Our opening session highlighted the complexity of my life journey and my need for certainty. Buoyed by the vision of a definite way forward I enthusiastically engaged in the conversation, journalling, reading and completion of other activities suggested and facilitated by my coach. I was driven by the outcome and excited for the day when career clarity would come.
I'm not sure when it happened but somewhere in the middle, the whole process became very messy. My coach patiently but relentlessly poked, prodded, questioned, queried and challenged until it seemed I was more confused and anxious than ever. Her perceptive observations highlighted my overwhelming reliance on others' opinions and the excuses I made for not realising dreams that were buried under layers and layers of debris. I wanted to climb out of the chasm but it seemed each time I found a ridge to hoist myself, the rain fell, the soil crumbled and I lost my footing, falling backwards. Scrambling and struggling for breath I trudged through the mud and the muck caused by the torrential downpour, cursing the day I'd committed to this coaching business and waiting for the sun to shine again.
Rather than achieving the clarity I was desperately seeking I had instead opened Pandora's box. The coach's gentle prodding had led me to release a stream of options that until now had been tightly held and regarded by me, as impossible. She dared to suggest that nothing was impossible, even to me, thus pushing me to address the deepest of fears and to consider all options as open.

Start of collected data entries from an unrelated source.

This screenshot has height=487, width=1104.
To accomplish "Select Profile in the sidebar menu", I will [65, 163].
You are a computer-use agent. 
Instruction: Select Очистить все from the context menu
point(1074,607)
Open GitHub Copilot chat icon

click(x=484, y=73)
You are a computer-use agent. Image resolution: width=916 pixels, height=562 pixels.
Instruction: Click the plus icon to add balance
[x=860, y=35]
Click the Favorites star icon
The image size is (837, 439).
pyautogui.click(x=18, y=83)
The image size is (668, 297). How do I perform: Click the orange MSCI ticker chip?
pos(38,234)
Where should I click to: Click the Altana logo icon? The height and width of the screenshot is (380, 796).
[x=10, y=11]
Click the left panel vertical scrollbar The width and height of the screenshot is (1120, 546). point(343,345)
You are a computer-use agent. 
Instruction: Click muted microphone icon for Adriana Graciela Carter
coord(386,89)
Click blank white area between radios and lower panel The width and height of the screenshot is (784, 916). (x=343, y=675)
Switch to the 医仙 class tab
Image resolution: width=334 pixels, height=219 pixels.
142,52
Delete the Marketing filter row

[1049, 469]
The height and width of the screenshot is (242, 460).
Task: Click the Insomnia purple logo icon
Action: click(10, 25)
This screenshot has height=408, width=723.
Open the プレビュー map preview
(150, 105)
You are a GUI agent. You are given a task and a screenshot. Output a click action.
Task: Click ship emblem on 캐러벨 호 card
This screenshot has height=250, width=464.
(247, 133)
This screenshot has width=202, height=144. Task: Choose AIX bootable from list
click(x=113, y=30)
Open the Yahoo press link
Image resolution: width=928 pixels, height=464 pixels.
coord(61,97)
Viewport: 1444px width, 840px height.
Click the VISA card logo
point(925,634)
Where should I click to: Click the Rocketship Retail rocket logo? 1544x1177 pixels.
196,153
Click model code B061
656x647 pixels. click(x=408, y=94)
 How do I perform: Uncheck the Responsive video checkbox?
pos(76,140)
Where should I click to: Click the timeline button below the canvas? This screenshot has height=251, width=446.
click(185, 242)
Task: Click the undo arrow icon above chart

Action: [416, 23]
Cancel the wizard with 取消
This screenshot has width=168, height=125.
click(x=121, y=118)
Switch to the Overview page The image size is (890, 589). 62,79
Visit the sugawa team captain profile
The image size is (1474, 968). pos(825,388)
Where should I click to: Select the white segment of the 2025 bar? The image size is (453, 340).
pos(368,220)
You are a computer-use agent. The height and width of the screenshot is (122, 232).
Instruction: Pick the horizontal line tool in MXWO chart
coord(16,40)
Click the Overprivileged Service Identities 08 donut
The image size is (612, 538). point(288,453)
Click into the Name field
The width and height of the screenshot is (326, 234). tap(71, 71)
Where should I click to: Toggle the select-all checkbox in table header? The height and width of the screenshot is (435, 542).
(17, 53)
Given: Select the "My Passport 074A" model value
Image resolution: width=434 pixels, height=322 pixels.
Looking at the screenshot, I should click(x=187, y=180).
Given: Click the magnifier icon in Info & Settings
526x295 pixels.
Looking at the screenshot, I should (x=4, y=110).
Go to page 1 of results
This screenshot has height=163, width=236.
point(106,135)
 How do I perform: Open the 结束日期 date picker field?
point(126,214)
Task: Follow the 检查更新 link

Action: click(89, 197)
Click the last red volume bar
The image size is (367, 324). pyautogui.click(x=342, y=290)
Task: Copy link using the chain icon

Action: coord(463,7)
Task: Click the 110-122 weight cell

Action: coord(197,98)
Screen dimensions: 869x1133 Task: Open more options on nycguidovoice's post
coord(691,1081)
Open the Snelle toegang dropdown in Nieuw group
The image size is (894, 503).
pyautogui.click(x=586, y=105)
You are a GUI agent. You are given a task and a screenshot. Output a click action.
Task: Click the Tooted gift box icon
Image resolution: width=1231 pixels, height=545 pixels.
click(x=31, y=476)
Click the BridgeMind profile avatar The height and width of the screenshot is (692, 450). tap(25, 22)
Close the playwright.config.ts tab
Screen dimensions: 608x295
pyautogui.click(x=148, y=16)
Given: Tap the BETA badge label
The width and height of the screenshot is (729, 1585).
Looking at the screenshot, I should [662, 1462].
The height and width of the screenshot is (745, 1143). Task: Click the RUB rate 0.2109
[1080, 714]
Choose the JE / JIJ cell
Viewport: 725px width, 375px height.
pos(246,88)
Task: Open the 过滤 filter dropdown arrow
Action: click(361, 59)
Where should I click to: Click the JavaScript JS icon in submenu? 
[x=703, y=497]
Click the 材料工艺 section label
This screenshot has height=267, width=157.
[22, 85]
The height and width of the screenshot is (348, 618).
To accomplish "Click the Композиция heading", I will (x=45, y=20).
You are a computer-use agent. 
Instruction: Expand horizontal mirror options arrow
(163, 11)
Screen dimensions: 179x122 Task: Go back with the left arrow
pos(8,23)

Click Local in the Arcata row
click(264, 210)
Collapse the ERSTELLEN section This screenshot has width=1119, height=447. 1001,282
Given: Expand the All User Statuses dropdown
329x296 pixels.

It would be fair to say that a clear direction did not emerge as I had envisioned. The steady fall of rain continued and the view though the window was blurred. I had no idea where the map was, let alone, how to navigate. I stood at the fork in the road in the teeming rain, knowing that the highway was safer for travellers. It was a smooth road, well lit and straight. It was a road favoured by many and the signage was good. It was the road I had expected to take when I embarked on the coaching journey. The other road was filled with pot holes, steep, slippery and dark at night. The day view was often obscured by fog and mist but at the top of the mountain when the weather cleared, if it did, the view was glorious.
I started coaching in summer. The weather was consistently sunny and the forecast suggested little or no change. Some occasional afternoon storms could be expected but the tourists were enjoying life on the mountain top. Before long though, summer merges into autumn; leaves change and new colours emerge. It is a season that expresses options and possibilities.
Winter then arrives without warning; bleak, dark and miserable. I struggle with the isolation, the dark days and the obscured view from my window. The dirt roads are almost impassable and the mountain top is barely visible through the mist.
I always love spring; the air is filled with the promise of new life, of glorious change. It speaks of possibilities and potential. It is in spring that the road dries out and the tourists begin to plan their summer trek to the mountain top.
Life is good on the mountain top in summer. It is summer in Australia and I am about to embark on my chosen road. I know the safe, smooth road is available to me as always, but thanks to the messy, ugliness of coaching I also know that if I want to I can choose the steep, slippery road that leads to the possibility of an amazingly glorious view.